Nicola Upton, die sich als ausgesprochene Kenner der bekannten Autorin erweist, verbindet in ihrer Romanreihe historische Fakten und Bezüge zu Josephine Tey (unter anderem auch aus ihren Kriminalromanen) mit Fiktion und schriftstellerischen Freiheiten. Herausgekommen ist dabei eine Reihe, die aus mehrerlei Hinsicht lesenswert ist.
Viel Zeitkolorit
Eins muss man vorweg sagen: Wer temporeiche und brutale Kriminalromane liebt, der liegt hier vollkommen falsch. Man muss sich Zeit nehmen für den Roman, aber es lohnt sich. Das Erzähltempo ist eher gemächlich, die Atmosphäre geruhsam, wie es sich für klassisch-britische Kriminalromane gehört. Upton nimmt sich viel Zeit für die Entwicklung und Darstellung ihrer Figuren. Dadurch gelingt es der Autorin, wirklich jeder Figur Leben einzuhauchen - sei es den für das Bühnenbild und die Kostüme zuständigen ungleichen Motley-Schwestern oder dem stets optimistischen Krimiliebhaber Sergeant Fallowfield, der gerne etwas zu schnell durch Londons Straßen fährt.
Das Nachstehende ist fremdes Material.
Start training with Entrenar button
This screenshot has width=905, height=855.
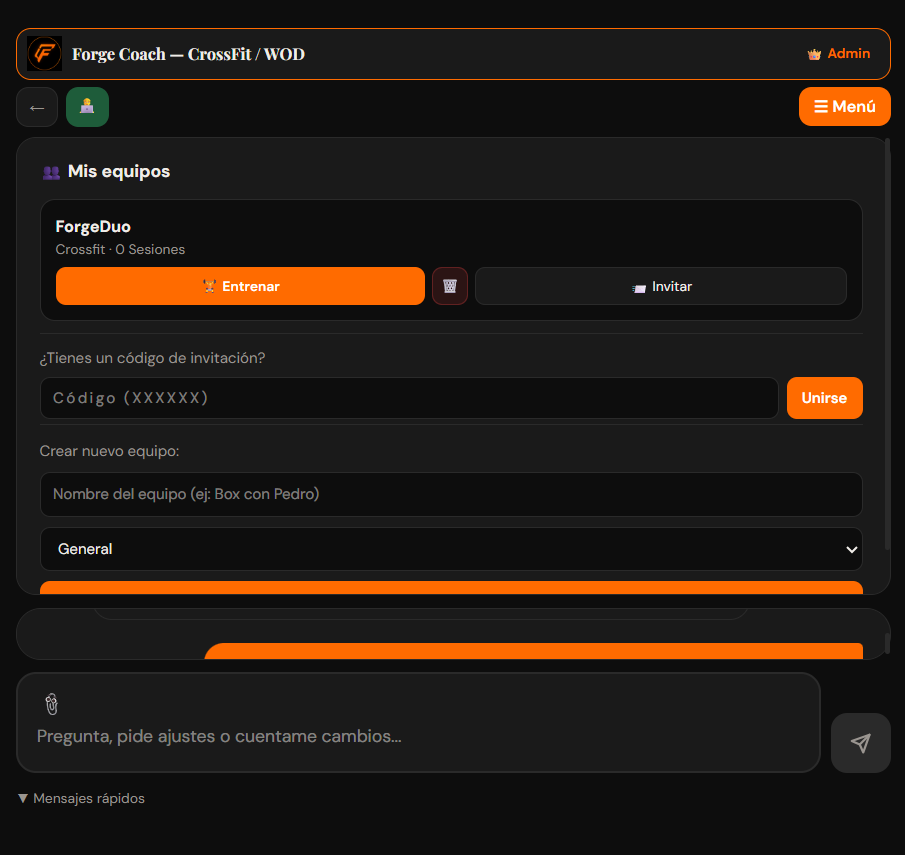click(240, 286)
Gleichzeitig lässt Upton die Leser in das London der 1930er Jahre eintauchen und bringt ihnen im vorliegenden, ersten Band, gleichzeitig die faszinierende Theaterwelt der damaligen Zeit näher.
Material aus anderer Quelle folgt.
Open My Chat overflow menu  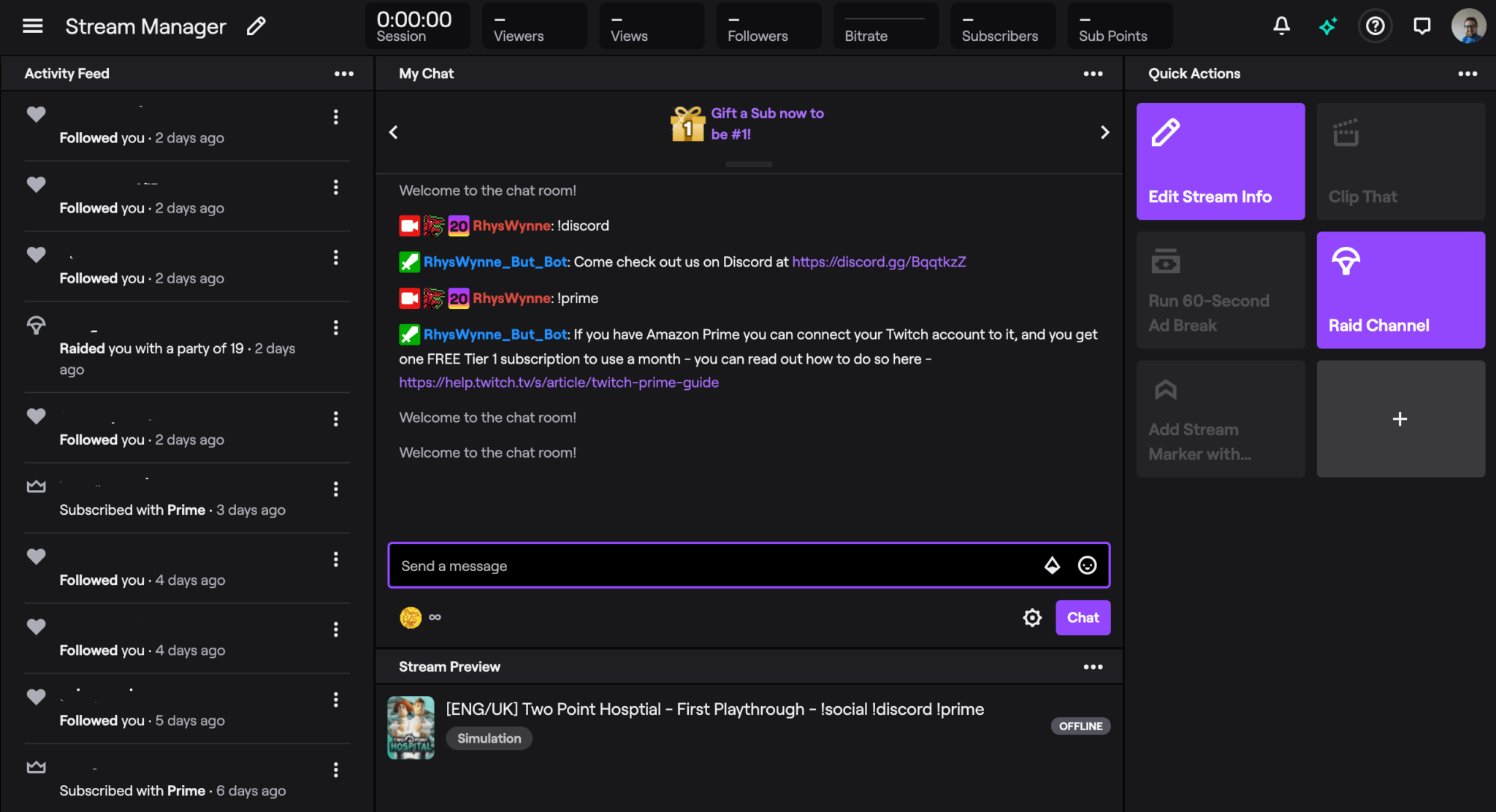[1094, 73]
Ungewöhnliches Ermittlerpaar
Nein, Josephine Tey ist keine Mis Marple und nimmt auch nicht unmittelbar Ermittlungen auf. Das überlässt sie ihrem langjährigen Freund und Scotland-Yard-Inspector Archie Penrose. Aber die Protagonistin besitzt eine feine Beobachtungsgabe und einen trockenen Humor. Aufgrund ihres zurückhaltenden Auftretens wird sie auch bisweilen etwas unterschätzt. Den smarten, höflichen, aber stets achtsamen Ermittler Penrose und die bescheidene Josephine verbindet eine gemeinsame Vergangenheit, die gleichzeitig aber auch zwischen ihnen steht. Ein Thema, das Nicola Upson auch in den folgenden Bänden wieder aufgreift und das sicherlich noch an Bedeutung gewinnen wird.
Fazit
Fans von Agatha Christie, Dorothy L. Sayers, Ronald Knox, G. K. Chesterton oder natürlich Josephine Tey dürften ihre Freude an diesem Roman haben. Ein Buch, wie gemacht für kalte Herbsttage. Upson lässt längst vergangene Tage des britischen Kriminalromans wieder lebendig werden. Und alle, die Gefallen an der Reihe finden, dürfen sich freuen: Es warten noch neun weitere Bände und ein elfter Roman ist bereits in Planung.